【連載】教師のための人間関係づくり 第13回 傷つきやすい子のやる気引き出す

明治大学文学部教授 教師を支える会代表 諸富祥彦

 

○どのような言葉がけを心懸けるか

教師や親のちょっとした言葉が、子どものこころを知らず知らずのうちに傷つけ、やる気を失わせてしまっています。ある程度までは、それは仕方のないことかもしれません。人と人がふれあうとき、相手を傷つけずにすませることなど、不可能なのですから……。けれども、やはりできるだけ避けたほうがいいのは、いうまでもありません。

特に、最近の子どもたちは傷つきやすいです。そのため、自分が確実にできることしかしようとせず、不慣れなこと、自信のないことは可能な限り避けようとするところがあります。本来子どもは、苦手なこと、できないかもしれないことにあえてチャレンジしていくことで、たとえ失敗したとしてもその経験をバネにして成長していくものですが、それを回避してしまうのです。これでは成長のチャンスを自ら放棄しているようなものです。

勉強についても同様で、ほかの人ができている問題ができなかったり、テストの点数が予想よりもずっと悪かったりすると傷ついて、やる気をなくしてしまう子が少なくありません。「もういいや」と勉強を放り出してしまうのです。こんな傷つきやすい子どもたちを前にして、私たちはどのような言葉がけを心懸けるべきでしょうか。

○奮起させようとしているつもりでも

やる気をくじく言葉の代表格は、「何度言ったら、わかるんだ!」あるいは「何度やってもできないのかぁ!」です。この「何度言ったら……」という言い回しが、子どもの心に「ぼくは結局、できない子なんだ」「どうせダメな子なんだ」という否定的な自己イメージを生み、投げやりな態度を育んでしまいます。

小学校低学年の先生がよく使う言葉が「そんなことをする子は、先生は嫌いです!」。低学年の子どもは教師から嫌われては、とてもやっていけません。それがわかっていて言うのですから、ほとんど脅しです。

「おまえには、ガッカリしたよ」「おまえは、もういい」。部活動などで生徒が教師の期待を裏切ったときに、つい言ってしまう言葉です。しかしこの言葉で、子どもはこれまで自分のやってきたことのすべてが無駄であったと感じるものです。そして自分は、何をやっても無駄だ、と投げやりになるのです。

カウンセラーとして、子どもたちの言葉を聴いていると、彼ら彼女らが担任や部活の顧問の先生のちょっとした言葉にどれほど傷つき、またどれほど喜びを感じているか、ひしひしと伝わってきます。カウンセラーの言葉よりも、教師の言葉のほうがずっと重いのです。
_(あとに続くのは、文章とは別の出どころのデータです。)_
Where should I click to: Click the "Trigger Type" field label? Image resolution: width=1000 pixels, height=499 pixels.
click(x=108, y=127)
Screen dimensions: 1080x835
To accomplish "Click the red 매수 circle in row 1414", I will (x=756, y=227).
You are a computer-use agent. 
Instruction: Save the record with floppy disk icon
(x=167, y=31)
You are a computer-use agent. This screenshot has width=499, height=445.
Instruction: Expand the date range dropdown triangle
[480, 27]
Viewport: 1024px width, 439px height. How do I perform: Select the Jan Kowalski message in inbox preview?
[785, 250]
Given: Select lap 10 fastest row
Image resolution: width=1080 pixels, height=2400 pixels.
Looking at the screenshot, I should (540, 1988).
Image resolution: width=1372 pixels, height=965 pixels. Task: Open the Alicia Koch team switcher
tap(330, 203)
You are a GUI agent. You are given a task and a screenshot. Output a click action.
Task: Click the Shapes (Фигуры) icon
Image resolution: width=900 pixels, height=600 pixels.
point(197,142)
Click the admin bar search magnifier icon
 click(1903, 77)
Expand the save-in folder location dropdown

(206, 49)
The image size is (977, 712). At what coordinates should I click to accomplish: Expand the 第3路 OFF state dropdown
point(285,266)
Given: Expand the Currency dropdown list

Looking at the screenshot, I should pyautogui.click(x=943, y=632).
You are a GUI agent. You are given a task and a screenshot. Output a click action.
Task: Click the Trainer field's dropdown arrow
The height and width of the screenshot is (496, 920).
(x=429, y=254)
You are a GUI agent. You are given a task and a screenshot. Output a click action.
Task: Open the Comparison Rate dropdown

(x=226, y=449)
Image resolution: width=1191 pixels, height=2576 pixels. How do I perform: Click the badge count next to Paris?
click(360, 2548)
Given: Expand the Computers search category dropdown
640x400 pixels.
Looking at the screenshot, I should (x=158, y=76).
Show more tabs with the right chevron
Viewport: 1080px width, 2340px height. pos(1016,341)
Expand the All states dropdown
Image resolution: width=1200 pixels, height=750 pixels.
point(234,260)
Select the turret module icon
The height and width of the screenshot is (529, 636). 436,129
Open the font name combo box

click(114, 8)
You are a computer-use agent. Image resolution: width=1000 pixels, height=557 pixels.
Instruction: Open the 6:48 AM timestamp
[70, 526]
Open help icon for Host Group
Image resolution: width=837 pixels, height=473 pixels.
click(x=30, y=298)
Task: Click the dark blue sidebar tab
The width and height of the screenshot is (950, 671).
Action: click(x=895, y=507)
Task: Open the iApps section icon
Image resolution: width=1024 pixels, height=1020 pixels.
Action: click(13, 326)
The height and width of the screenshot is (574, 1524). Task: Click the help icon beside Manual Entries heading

教師は、子どもを叱咤して奮起させようとしているつもりかもしれません。けれども、多くの子どもはやる気をすっかりくじかれてしまいます。自分が何気なく使った言葉がどれほど子どもの心を傷つけてしまっているか。振りかえってみるといいと思います。

○少し軽みのある言葉を

一番大切なのは、傷ついた子どもの心をしっかり受け止めてあげることです。「みんなできているのに、自分だけ間違えちゃうのはつらいよね。くじけちゃうよね」とか、「あんなに頑張ったのに、目標より低い点数しかとれなかったのは、やっぱり悔しいよね。いやになっちゃうよね」と気持ちを受け止めてあげるのです。

子どもの発する否定的な感情をしっかり受け止めてあげると、時間が経つにつれて、こころにエネルギーが戻ってきます。「先生、ぼく、もう一回頑張ってみる」とチャレンジする意欲がわいてきます。

逆によくないのは、「なになに、こんな問題もできないの?」と、ただでさえ傷ついている子どものこころをさらに傷つけてしまうような言葉を吐くことです。「○○君だったらぜったいできるはずなんだけどなぁ」とその子への期待をストレートに伝える言葉も、ガッツのある子には効果的ですが、プレッシャーが強すぎて追い込まれてしまう場合も少なくありません。

「きっと、できるよ」「できる、できる!」

これくらいの、少し軽みのある言葉のほうが、心にスッと入っていくようです。